Le Ravissement des Innocents
Taiye Selasi

Traduit par Sylvie Schneiter
Gallimard
septembre 2014
384 p.  8,50 €
ebook avec DRM 8,49 €
 
 
 
 La rédaction l'a lu

Afropolitan family

C’est à croire que toutes les bonnes fées se sont penchées sur le berceau de Taiye Selasi. D’origine ghano-nigérienne, née à Londres, elle a grandi à Boston et a pour parrains en littérature Toni Morrison et Salman Rushdie. Elle a été sélectionnée l’année dernière par la prestigieuse revue Granta parmi les vingt meilleurs jeunes romanciers britanniques. La beauté de son écriture n’a d’égale que sa propre beauté, digne d’une princesse des légendes africaines. Son histoire familiale est au plus haut point romanesque et elle avoue s’en être fortement inspirée pour écrire ce premier roman époustouflant, d’ores et déjà traduit dans treize pays.
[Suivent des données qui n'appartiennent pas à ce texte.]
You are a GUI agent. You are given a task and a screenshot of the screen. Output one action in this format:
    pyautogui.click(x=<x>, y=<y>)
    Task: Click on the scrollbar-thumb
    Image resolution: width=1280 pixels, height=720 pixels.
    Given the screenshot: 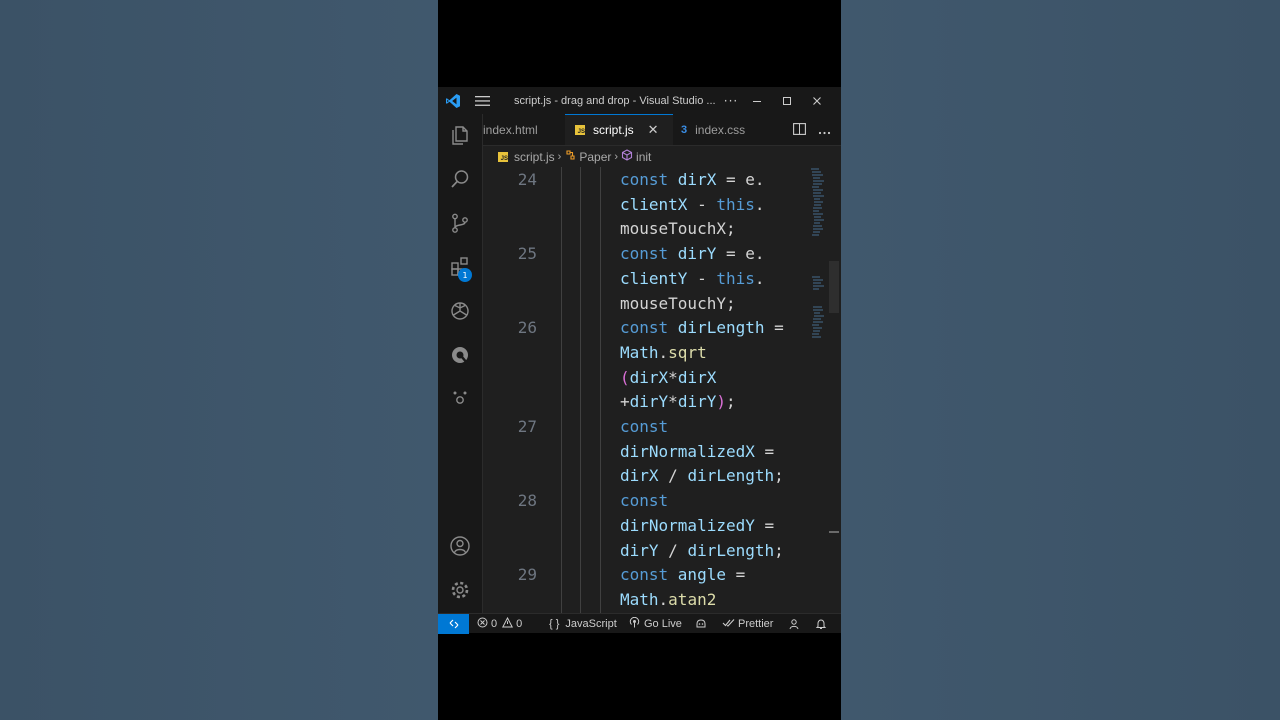 What is the action you would take?
    pyautogui.click(x=834, y=287)
    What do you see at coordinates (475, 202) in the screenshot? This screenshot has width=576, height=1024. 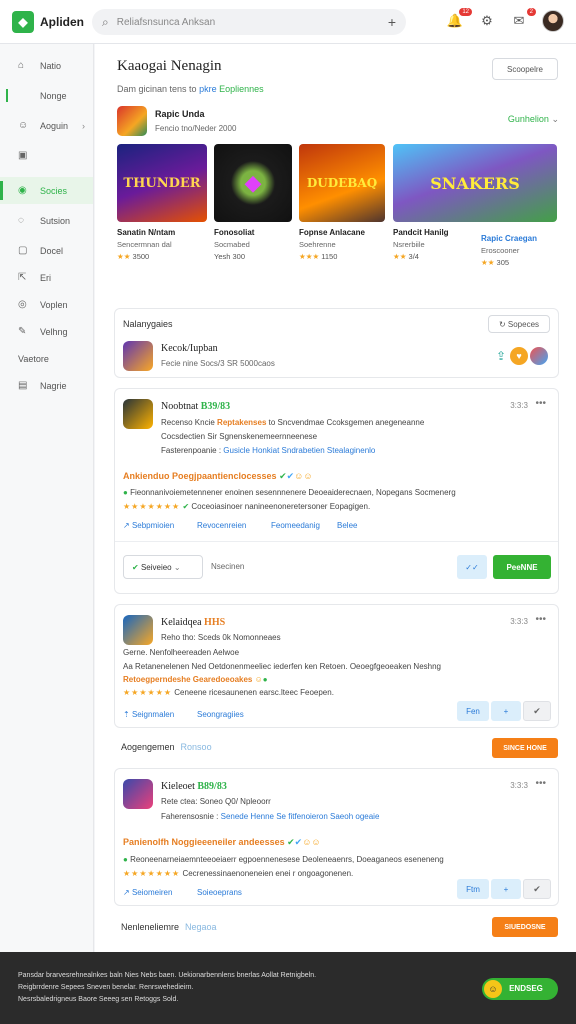 I see `game-card: SNAKERS Pandcit Hanilg Nsrerbiile ★★ 3/4` at bounding box center [475, 202]. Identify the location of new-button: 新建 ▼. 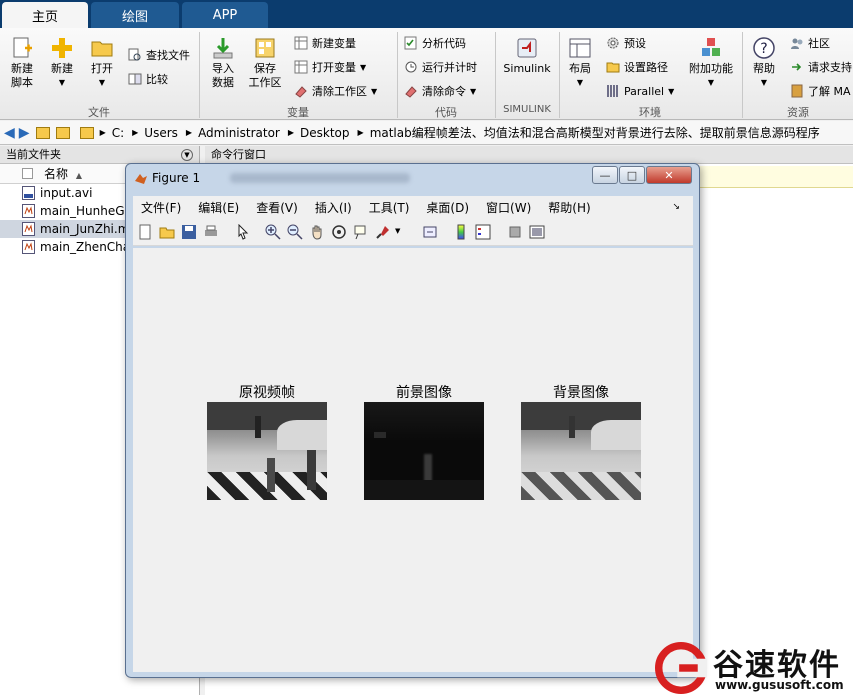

« Le ravissement des innocents » s’ouvre au Ghana sur la mort subite, suite à une crise cardiaque, d’un homme d’une soixantaine d’années, Kweku Sai. C’est la disparition sans retour possible d’un disparu, celle d’un père dont l’absence a remplacé son existence auprès des siens.
Vingt ans auparavant Kweku, brillant chirurgien ghanéen émigré aux États-Unis, a abandonné brutalement son épouse et ses quatre enfants : Onlu son fils aîné alors adolescent; ses jumeaux, la splendide Taiwo (qui doit beaucoup à l’auteur, elle-même jumelle) et Kehindé l’artiste; la petite dernière de 4 ans Sadie. C’est après avoir été accusé à tort d’une erreur médicale fatale sur une riche et puissante patiente, que la honte et l’humiliation ne lui ont pas laissé d’autre choix que la fuite. Folà sa femme est anéantie, mais va affronter ce gouffre en tentant d’élever seule sa progéniture dans les idéaux d’exigence et d’accomplissement qui sont les siens. Déracinée, abandonnée, cette perpétuelle émigrée ne désarme jamais, ses enfants non plus. Construits avec de l’amour, mais sur des lésions si profondes qu’elles ne cicatrisent pas, la fratrie aujourd’hui éclatée se retrouve autour de leur mère pour les funérailles de leur père et pour revisiter une histoire d’amour et de chagrins.

Ce premier roman au style flamboyant, mais jamais « sur-écrit », est tout simplement splendide. Il offre dans une forme romanesque ambitieuse, une réflexion de fond sur les accords silencieux que l’on passe au sein d’une famille pour ne pas approfondir ce qui fait souffrir. Il est bien souvent à couper le souffle et les jambes, tant Taiye Selasi parvient par sa langue à ouvrir les brèches des silences. Le passage de l’insupportable épreuve des jumeaux persécutés par leur oncle à Lagos est un véritable coup à l’estomac pour le lecteur. Ibeji en nigérien signifie « jumeaux qui apportent chance et fortune ». Et bien, souhaitons que ce premier roman apporte chance et fortune à la stupéfiante Taiye Selasi.